* **TASK TO CARRY OUT**
Copy every record below exactly.

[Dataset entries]
┄┄┄┄┄┄┄┄┄┄

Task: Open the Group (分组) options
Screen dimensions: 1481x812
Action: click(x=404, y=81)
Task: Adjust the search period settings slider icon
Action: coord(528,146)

┄┄┄┄┄┄┄┄┄┄

* **RESPONSE**
Task: Open the Group (分组) options
Screen dimensions: 1481x812
Action: click(x=404, y=81)
Task: Adjust the search period settings slider icon
Action: coord(528,146)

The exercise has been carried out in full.